FIG. 4 is a perspective view of the image display device according to the first embodiment of the present invention.

FIG. 5 is a front view of the image display device according to the first embodiment of the present invention.

FIG. 6 is a configuration diagram showing a display of the image display device according to the first embodiment of the present invention.

FIG. 7 is a stereoscopic view of an image display device according to a second embodiment of the present invention.

FIG. 8 is a configuration diagram showing a display of an image display device according to a second embodiment of the present invention.

FIG. 9 is a sectional view of an image display device according to a third embodiment of the present invention.

FIG. 10 is a stereoscopic view of an image display device according to a third embodiment of the present invention.

FIG. 11 is a sectional view of an image display device according to a fourth embodiment of the present invention.

FIG. 12 is a stereoscopic view of an image display device according to a fourth embodiment of the present invention.

FIG. 13 is a sectional view of an image display device according to a fifth embodiment of the present invention.

FIG. 14 is a stereoscopic view of an image display device according to a fifth embodiment of the present invention.

FIG. 15 is a sectional view of an image display device according to a sixth embodiment of the present invention.

FIG. 16 is a plan view of a conventional image display device.

FIG. 17 is a diagram showing a light transmission state of a conventional image display device.

[Explanation of symbols]

1 display, 2 light emitting surface, 3 non-display part (joint), 4 optical fiber plate, 4a diffusing part, 5
SELFOC lens array, 6 prism plates, 7
Diffusing lens, 8 fiber optic plate.

Claims (7)

[Claims] 1. An image display device having a non-display portion (joint) on the outer periphery of the display, comprising an optical fiber plate having an inclined optical axis on the light emitting surface of the display. 2. A multi-screen display having an optical fiber plate whose optical axis is one-dimensionally tilted, having two jointless displays at one end, and combining the displays to form a jointless multi-screen display. The image display device according to claim 1, wherein the image display device is a display device. 3. A multi-screen display having an optical fiber plate whose optical axis is two-dimensionally tilted, four adjacent displays having no joints on two adjacent sides, and combining the displays to form a jointless multi-screen display.
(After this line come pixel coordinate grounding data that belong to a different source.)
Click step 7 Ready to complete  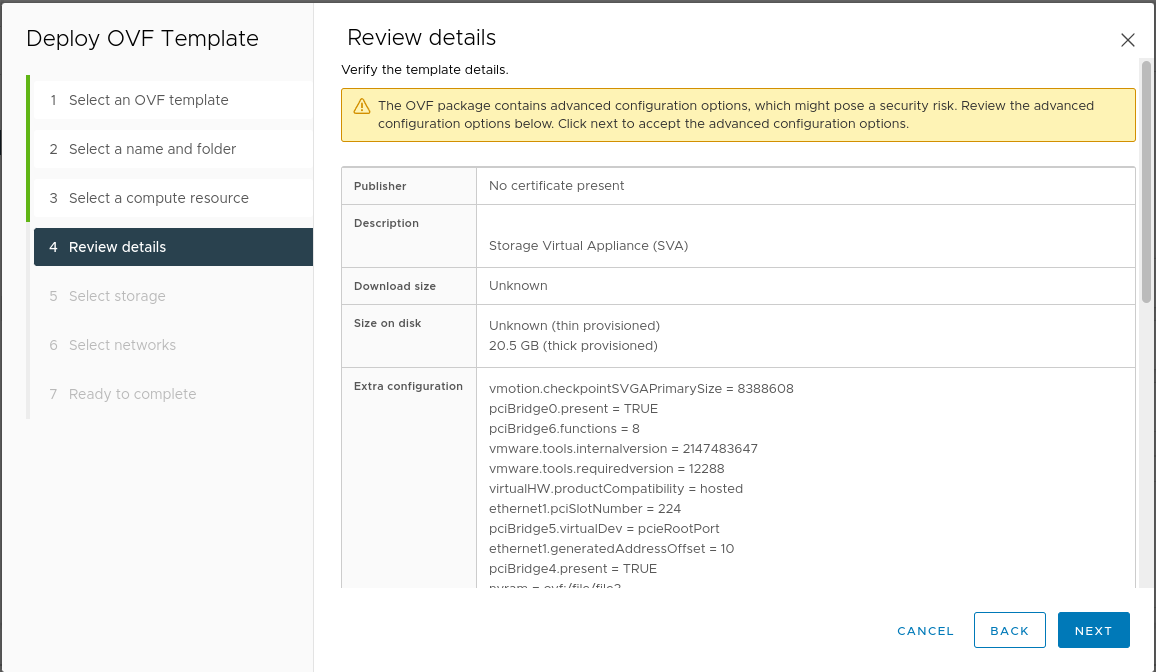[x=132, y=394]
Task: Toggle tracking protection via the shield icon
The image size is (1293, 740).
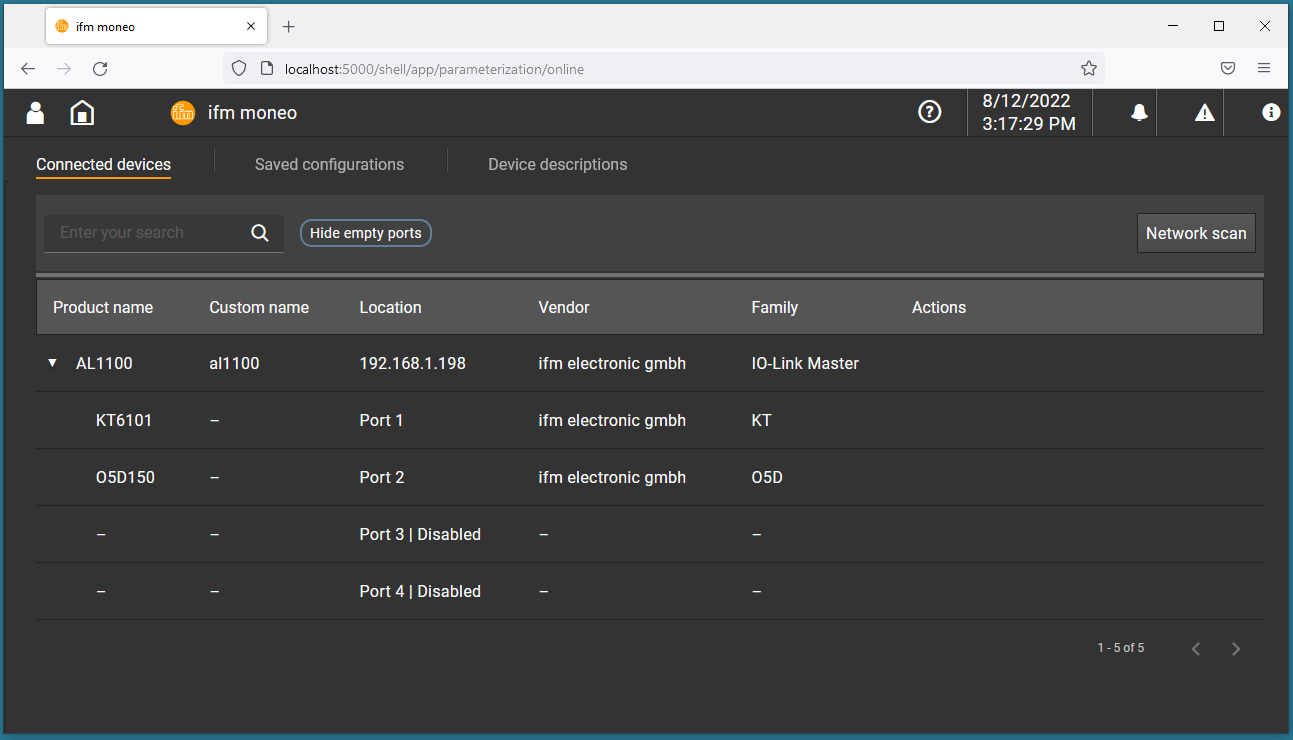Action: pos(239,68)
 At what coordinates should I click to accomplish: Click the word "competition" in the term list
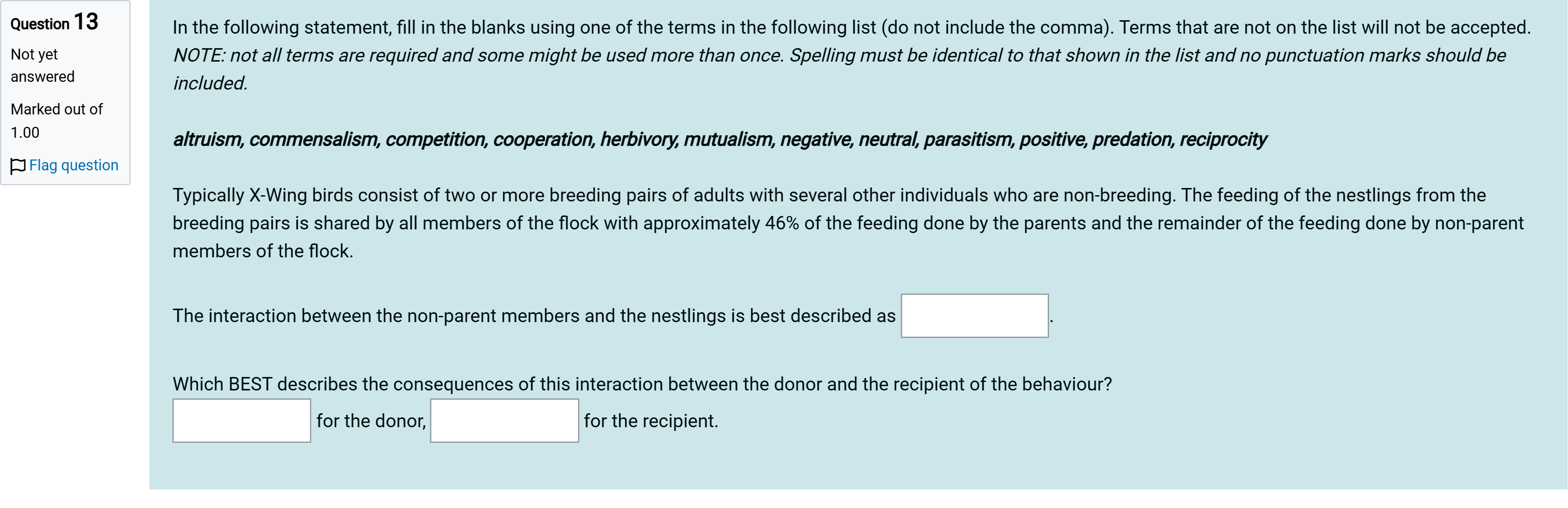[435, 139]

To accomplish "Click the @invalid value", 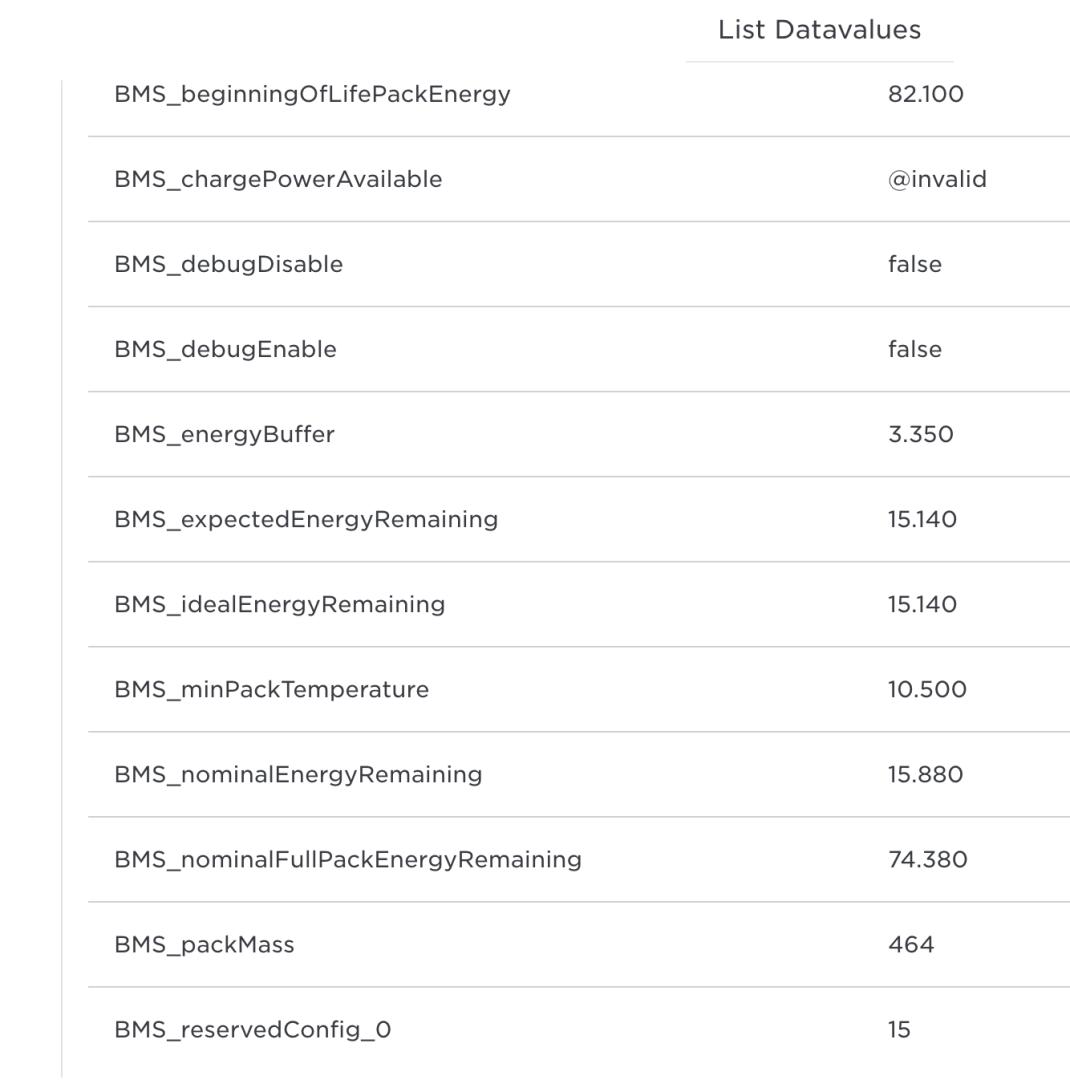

The image display device according to claim 1, wherein 4. The image display device according to claim 1, further comprising a SELFOC lens array between the light emitting surface of the display and the optical fiber plate. 5. The image display device according to claim 1, further comprising a prism plate between the light emitting surface of the display and the optical fiber plate. 6. The image display device according to claim 1, further comprising a SELFOC lens array and a prism plate between the light emitting surface of the display and the optical fiber plate in order from the light emitting surface side. 7. The image display device according to claim 1, wherein a diffusion lens is provided on a diffusion surface (observer side) of the optical fiber plate.